* TASK DIRECTIONS
From the material below, copy each line that holds the word "will".

-.-.-

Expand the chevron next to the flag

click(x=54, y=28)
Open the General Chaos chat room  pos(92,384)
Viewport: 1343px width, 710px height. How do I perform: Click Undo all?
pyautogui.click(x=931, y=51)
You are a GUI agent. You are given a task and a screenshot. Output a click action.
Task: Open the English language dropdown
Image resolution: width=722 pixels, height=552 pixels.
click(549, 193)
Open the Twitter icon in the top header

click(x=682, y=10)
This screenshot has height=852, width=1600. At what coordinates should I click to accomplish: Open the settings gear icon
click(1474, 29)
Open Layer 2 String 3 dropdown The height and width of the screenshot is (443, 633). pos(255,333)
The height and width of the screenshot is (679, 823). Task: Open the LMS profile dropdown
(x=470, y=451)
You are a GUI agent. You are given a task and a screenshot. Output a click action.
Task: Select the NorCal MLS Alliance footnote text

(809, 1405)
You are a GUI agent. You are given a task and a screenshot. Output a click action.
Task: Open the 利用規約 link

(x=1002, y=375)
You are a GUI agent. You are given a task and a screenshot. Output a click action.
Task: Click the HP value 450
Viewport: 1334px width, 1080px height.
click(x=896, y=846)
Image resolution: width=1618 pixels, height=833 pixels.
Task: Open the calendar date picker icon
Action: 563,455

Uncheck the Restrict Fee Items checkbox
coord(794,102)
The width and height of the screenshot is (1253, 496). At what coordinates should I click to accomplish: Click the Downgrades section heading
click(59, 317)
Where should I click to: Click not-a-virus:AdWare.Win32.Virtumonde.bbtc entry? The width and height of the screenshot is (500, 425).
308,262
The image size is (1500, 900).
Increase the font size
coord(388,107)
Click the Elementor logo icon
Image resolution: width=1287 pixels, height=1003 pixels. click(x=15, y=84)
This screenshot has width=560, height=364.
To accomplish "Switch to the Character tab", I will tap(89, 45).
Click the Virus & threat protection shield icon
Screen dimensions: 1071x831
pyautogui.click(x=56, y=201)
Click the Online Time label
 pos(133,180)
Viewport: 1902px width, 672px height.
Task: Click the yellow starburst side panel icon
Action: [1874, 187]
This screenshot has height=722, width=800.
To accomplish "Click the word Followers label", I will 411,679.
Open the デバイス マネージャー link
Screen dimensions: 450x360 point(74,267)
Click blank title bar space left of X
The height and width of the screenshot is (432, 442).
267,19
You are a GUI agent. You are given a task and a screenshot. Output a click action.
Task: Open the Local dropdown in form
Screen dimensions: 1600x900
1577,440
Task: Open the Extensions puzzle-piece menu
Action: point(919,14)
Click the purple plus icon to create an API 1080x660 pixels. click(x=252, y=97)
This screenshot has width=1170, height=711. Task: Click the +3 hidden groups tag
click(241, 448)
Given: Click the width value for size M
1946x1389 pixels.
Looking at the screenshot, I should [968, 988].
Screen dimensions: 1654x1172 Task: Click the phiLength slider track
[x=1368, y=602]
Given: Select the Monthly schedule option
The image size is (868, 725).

-.-.-

* ANSWER SECTION
To accomplish "Switch to the Character tab", I will tap(89, 45).
To accomplish "Click the word Followers label", I will 411,679.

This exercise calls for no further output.